News / Toronto

Ryerson student's green roof farming company looking up

Farmium's technology helps city dwellers to grow vertically, literally.

Ben Canning is on a mission to see more produce sprout from Toronto roofs — big and small.

Liz Beddall/Metro

Ben Canning is on a mission to see more produce sprout from Toronto roofs — big and small.

If Ben Canning had his way, Toronto would be growing all of its own food within a few years.

The third-year management student at Ryerson University is on a mission to revolutionize urban farming through a plan that aims to quadruple the amount of produce sprouting on green roofs.

His budding company, Farmium, depends on technology to design, install and maintain automated green roofs. Through the use of machines programmed with precise algorithms and using wireless nodes, home and building owners can make growing food on pretty much any roof possible — not to mention easier.
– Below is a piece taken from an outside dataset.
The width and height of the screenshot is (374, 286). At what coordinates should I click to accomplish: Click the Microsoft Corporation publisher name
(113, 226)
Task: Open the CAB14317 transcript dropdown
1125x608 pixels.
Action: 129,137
Farmium’s model is vertical, literally: Using a hydroponic tower system, so-called urban farmers are able to “plant” three or four items upright, cutting down on the amount of space needed.

It’s the “only viable” solution to have food shipped in from around the world, he said.
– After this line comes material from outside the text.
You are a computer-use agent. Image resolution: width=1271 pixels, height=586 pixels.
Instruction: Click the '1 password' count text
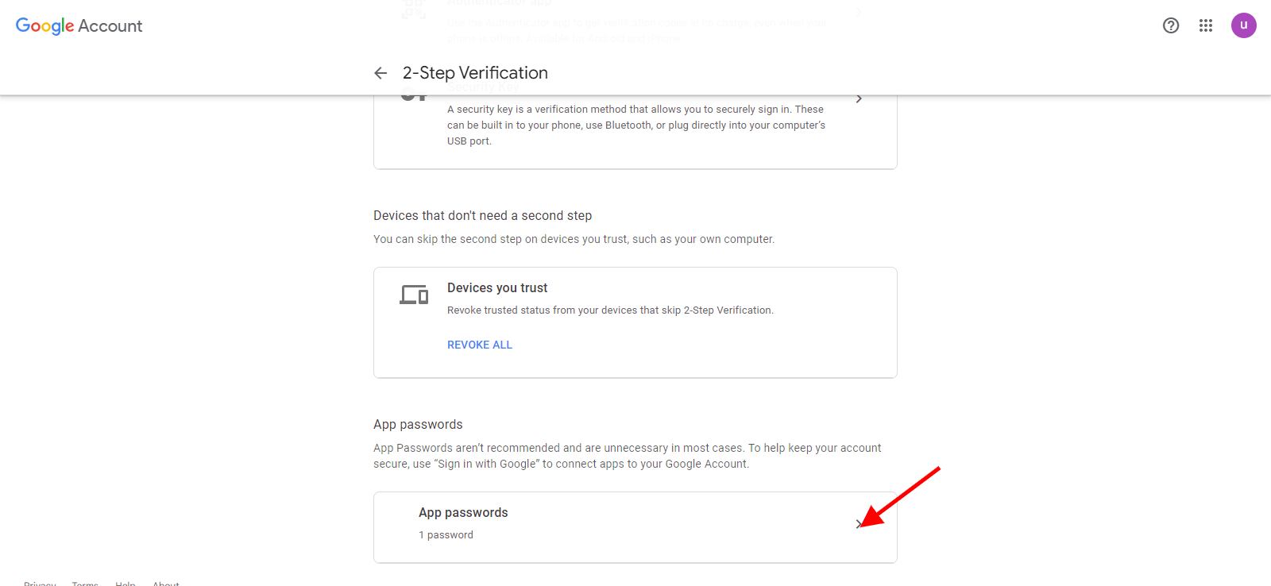[446, 535]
“Think about how far what you’re eating has to travel to get to you,” said Canning, noting that all that shipping is expensive and cuts the nutritional value of food.

 “That’s just unacceptable in my opinion,” he said. “We’re outsourcing an economic opportunity.”
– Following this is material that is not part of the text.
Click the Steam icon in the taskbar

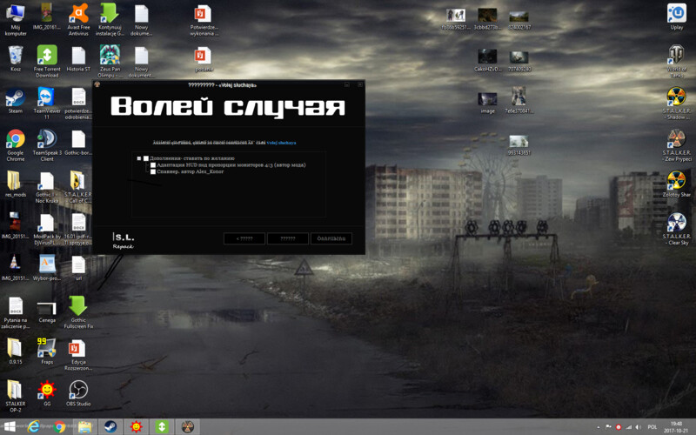[x=110, y=426]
Canning’s business pitch to turn city’s green roofs into produce-laden gardens recently earned him the title of Student Entrepreneur Provincial Champion from Enactus Canada, a student leadership development organization.

He’ll compete against other student entrepreneurs next month for a chance to participate in the national exhibition in Toronto this spring.

Canning and his team have started testing their new model through Growing North, a social initiative addressing food shortages in Nunavut. They’ll soon start with a couple of pilot projects in Toronto.

“I really want everyone to start asking, ‘Why can’t we grow everything here?’” he said. “The technology is here, the need is here. It’s about time.”